Without the exposure Envy and Other Sins found themselves swarmed in, the Midlands lovelies would’ve still been slaving away in their day jobs. The TV contest they won was unfortunately targeted at the wrong audience and the promotion for their storming single ‘Highness’ was pretty non-existent – resulting in it missing the Top 40. The band are stuck between the devil and the deep blue sea – supporting The Hoosiers at one end, unable to be playlisted on Radio One due to Jo Whiley’s conflict of interests at the other. They’re filling the small venues they once only attracted a few people to, but surely the thousands of people watching the programme should have made for a more market progression? And equally, the endless assault of disheartening put-downs they face can’t be all that much fun. In ‘We Leave At Dawn’, they forget the backlash and provide us with a selection of intricate, well-crafted, reflective snippets. This is pop music with heart, intricacy and subtleties – a self-justification of sorts.
It’s a record best listened to with headphones to pick up on the crescendos and the way the elements are carefully knitted together. Megastar producer Danton Supple’s efforts on ‘We Leave At Dawn’ give the album a finish which verges on over-polished – the instruments are a tad too crisply separated, or in the extreme, too hazily fused. Regardless of that negative, the four-piece continue to write lyrics far cleverer than your average indie-pop fare – they’re pacey and idiosyncratic, complementing the sweet little ascending vocal runs that frame them in songs like ‘Almost Certainly Elsewhere’.
It’s refreshing to listen to music so unpretentious and naturally memorable which retains its quirks even after repeated listens – it can feel too familiar on the first play, but the knack for telling a story and pushing out cute hooks and rhythms far overrides any cynicism that may be trying to creep out. ‘Morning Sickness’ is a timely blend of Casio arpeggios, homely yet unsettling bass and challenging tonality. ‘Step Across’ is an ecstatic escapist mish-mash of piano hammering and scattergun syllables – the most complex and involved offering on the album.
Next single ‘Man Bites God’ is oh-so-contagious: “We’re rotten to the core, we’re all the same/we are scu, you were like us/but when did you become so righteous?/Let’s do a roaring trade, ‘til the day the Messiah comes/And stops us having fun” – it’s rollicking, knowing, and proof of Envy and Other Sins’ highs and low, sidesteps and backsteps, devious sneaking in of a bar in 6/4… it’s a song which should be loved by millions. Though ‘Don’t Start Fires’ is the album’s highlight; it’s so simple and unfussy yet its soaring melodies make it epic in the same vein as Doves, with a huge-scale sound that the stadium bands aspire towards, not to mention a damn fine effort on the drums. The nigh on falsetto of the album-closer ‘Shipwrecked’ shows off a more spacious, nautical sound which touches on a new-found viciousness, something which should be more evident in other places on the album but is somehow passed by.

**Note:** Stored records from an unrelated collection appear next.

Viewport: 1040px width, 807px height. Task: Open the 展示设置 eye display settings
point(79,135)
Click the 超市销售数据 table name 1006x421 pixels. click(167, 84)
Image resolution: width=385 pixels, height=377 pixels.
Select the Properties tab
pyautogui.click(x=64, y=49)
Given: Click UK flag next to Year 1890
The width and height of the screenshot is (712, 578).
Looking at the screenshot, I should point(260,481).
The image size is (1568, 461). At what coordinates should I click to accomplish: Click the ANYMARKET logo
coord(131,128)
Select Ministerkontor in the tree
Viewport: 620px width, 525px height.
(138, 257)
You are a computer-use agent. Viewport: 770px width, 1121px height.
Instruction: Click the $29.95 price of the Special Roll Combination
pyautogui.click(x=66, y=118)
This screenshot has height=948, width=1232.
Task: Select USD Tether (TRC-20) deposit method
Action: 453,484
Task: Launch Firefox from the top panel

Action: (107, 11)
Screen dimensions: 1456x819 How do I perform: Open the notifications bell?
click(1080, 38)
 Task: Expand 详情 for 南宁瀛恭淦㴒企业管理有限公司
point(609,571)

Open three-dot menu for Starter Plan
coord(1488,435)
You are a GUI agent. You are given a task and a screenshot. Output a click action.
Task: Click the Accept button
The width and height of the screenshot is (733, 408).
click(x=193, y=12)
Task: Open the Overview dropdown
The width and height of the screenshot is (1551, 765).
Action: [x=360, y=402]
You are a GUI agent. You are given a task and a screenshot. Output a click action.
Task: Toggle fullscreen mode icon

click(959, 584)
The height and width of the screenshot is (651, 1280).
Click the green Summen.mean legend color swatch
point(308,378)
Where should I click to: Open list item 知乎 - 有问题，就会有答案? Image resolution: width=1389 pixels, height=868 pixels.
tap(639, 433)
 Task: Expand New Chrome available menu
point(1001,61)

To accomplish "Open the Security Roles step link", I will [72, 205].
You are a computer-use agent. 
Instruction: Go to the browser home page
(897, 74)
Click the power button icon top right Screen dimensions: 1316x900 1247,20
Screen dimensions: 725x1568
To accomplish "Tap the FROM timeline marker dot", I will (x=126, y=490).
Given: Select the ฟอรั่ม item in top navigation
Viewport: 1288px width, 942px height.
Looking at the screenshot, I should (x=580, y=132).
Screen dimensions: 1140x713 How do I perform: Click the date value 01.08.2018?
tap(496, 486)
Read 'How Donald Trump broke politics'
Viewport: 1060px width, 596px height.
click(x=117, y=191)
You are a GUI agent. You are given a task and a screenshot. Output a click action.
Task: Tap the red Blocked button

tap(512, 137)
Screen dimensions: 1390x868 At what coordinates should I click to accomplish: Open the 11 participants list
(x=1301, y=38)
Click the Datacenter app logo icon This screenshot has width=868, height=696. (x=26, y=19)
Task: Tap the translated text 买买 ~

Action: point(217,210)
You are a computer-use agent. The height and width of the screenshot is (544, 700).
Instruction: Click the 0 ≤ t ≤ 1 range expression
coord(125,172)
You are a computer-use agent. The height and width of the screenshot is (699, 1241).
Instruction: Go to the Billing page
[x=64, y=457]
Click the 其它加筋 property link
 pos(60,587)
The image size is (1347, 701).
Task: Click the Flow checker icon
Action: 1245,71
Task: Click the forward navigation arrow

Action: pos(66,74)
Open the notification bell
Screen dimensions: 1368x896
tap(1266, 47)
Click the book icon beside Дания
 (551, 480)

Ali’s fey vocal is something which usually provides a contrast rather than a weakness, except on ‘The Company We Keep’ – it possesses the deft chord progressions and syncopation we’ve come to expect, but feels the least substantial due to the anonymity of the otherwise flourishing bass. And ‘(It Gets Harder To Be A) Martyr’ has got the charm but lacks the plentiful core of the album’s best moments.
Although a lovely pop record, we can’t help feeling that the four-piece capable of more, going on the basis of how much fun their live shows are and how much they put into their music. It’s a shame that the production has dumbed down their Victorian leanings, although maybe we just expected perfection… let’s hope Envy and Other Sins get the attention they deserve very soon.